WASHINGTON, June 22, 2016 - Lawmakers are telling the Pentagon to forget about the idea of Meatless Mondays. An amendment that the House adopted to the Defense Department’s fiscal 2016 spending bill would prohibit the Pentagon from removing meat from its food service program manual. The concern grows out of the Coast Guard Academy’s 10 percent reduction in meat consumption by cadets at the school. 

Rep. Adrian Smith, the Nebraska Republican who sponsored the amendment, worries that the meat-reduction effort will spread to the services. “Ideologically motivated activists are working to take meat off the menu in institutions across the country,” Smith told colleagues. “There’s plenty of evidence of this, and I hope that we can limit these efforts to ensure that our men and women in uniform have the choices of nutrition at their ready.” 

Rep. Pete Visclosky, D-Ind., accused Smith of trying to micromanage the military. “I appreciate the gentlemen’s concern about ideological activists attacking the menus at the Department of Defense. But I do trust they will have the fortitude to resist those particular attacks.”
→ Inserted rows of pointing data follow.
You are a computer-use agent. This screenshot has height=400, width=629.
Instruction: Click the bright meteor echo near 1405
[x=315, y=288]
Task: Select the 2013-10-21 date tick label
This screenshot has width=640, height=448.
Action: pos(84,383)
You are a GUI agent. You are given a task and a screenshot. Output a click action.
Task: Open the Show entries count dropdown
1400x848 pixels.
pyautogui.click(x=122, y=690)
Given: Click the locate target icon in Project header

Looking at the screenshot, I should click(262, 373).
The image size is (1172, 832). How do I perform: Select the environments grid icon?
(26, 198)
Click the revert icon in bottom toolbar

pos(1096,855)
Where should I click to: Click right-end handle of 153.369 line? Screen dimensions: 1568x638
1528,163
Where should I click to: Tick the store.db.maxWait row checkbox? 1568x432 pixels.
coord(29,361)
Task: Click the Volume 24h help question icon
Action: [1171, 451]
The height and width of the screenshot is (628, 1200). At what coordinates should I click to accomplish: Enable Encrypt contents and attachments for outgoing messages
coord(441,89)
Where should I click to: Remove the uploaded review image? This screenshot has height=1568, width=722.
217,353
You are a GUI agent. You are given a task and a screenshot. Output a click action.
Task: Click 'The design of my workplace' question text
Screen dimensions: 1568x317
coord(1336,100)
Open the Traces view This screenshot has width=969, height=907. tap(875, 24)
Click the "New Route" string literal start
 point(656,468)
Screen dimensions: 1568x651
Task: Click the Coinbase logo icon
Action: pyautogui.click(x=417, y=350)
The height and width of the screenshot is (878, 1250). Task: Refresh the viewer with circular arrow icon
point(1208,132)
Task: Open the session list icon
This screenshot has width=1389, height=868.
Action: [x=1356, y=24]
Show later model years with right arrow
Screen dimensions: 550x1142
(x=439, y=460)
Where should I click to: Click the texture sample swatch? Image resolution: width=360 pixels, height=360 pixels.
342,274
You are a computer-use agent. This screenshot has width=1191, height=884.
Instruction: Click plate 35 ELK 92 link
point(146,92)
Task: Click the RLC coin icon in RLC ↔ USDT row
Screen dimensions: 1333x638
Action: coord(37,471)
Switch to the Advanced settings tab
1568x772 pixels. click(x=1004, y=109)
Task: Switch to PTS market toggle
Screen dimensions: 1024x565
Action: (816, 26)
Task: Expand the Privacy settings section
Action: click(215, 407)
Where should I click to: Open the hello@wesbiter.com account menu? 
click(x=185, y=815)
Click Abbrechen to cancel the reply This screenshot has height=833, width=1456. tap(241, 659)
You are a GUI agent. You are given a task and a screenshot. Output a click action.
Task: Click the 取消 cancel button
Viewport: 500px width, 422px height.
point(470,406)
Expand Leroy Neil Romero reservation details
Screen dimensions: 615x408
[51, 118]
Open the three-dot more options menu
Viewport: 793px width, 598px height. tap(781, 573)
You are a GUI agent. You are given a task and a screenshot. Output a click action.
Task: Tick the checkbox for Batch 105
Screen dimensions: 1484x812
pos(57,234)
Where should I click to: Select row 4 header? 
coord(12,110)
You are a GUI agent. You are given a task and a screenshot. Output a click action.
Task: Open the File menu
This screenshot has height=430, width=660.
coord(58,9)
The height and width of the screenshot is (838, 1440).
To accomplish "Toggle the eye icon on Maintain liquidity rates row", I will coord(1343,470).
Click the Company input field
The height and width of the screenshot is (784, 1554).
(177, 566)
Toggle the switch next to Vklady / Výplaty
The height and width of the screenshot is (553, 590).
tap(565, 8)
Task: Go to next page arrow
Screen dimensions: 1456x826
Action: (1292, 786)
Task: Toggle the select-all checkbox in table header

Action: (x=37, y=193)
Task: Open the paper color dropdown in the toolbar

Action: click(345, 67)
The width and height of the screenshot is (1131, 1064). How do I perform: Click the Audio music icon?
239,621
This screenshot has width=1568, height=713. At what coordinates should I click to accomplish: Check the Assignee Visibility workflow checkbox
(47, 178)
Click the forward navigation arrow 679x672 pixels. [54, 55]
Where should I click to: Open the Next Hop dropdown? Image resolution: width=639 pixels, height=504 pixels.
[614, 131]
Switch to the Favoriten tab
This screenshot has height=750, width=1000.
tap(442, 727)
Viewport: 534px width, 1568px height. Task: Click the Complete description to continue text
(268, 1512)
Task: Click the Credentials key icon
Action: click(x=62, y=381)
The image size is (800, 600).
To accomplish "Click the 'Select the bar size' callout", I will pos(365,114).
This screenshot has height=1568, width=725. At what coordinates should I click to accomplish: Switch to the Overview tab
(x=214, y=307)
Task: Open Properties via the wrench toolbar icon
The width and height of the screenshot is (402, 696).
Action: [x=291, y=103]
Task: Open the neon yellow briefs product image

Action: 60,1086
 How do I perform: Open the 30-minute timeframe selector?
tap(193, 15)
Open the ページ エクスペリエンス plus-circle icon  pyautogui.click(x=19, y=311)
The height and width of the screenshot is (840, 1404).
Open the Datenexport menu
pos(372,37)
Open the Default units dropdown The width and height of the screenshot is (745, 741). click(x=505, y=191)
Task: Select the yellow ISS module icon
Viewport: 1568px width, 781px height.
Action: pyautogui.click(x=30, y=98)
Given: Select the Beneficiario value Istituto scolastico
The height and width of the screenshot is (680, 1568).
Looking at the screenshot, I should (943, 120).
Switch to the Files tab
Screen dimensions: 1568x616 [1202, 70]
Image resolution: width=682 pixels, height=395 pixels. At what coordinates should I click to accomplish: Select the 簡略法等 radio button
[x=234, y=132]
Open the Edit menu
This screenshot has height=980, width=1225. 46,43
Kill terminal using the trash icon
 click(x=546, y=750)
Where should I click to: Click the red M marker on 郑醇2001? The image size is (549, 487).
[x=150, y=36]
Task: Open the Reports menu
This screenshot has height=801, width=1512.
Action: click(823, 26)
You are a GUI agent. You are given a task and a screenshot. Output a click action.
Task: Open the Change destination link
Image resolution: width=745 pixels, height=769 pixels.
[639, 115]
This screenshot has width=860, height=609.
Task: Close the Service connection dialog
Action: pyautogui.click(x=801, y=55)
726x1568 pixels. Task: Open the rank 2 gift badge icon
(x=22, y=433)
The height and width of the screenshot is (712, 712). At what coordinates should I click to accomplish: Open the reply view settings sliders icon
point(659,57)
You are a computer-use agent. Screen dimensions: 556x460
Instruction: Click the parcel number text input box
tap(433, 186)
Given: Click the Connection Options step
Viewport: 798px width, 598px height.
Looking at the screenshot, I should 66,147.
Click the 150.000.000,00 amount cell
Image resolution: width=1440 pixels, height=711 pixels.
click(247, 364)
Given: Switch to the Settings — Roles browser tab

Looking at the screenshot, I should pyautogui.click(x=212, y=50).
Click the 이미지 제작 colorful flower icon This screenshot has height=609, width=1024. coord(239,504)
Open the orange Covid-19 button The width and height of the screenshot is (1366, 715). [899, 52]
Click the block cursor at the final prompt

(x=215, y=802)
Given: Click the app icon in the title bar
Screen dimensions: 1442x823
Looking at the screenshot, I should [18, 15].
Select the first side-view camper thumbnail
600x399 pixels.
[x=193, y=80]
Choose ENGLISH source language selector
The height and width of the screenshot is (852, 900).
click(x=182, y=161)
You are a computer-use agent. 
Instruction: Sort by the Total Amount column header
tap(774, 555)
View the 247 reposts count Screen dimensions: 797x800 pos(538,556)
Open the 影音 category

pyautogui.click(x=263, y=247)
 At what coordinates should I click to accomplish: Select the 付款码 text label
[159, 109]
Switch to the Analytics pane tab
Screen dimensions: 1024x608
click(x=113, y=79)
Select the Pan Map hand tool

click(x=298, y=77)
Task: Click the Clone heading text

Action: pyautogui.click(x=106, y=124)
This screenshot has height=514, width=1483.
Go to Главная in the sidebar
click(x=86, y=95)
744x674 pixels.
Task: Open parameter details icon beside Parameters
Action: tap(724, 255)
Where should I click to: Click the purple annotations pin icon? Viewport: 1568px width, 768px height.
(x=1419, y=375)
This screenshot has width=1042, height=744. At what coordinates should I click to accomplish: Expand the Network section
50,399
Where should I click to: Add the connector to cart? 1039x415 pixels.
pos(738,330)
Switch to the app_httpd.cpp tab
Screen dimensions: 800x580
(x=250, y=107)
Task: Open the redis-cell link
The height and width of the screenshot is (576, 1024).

Smith’s amendment was adopted on a voice vote. Sen. Joni Ernst, R-Iowa, prepared a similar amendment to the Senate’s Defense authorization bill but was unable to get a vote. 

Colin Woodall, senior vice president of government affairs for the National Cattlemen's Beef Association, said the meatless Monday campaign was “anti-meat and anti-farmer.”

“U.S. military personnel have the right to eat what they want and what is best for their bodies in the execution of their jobs,” Woodall said.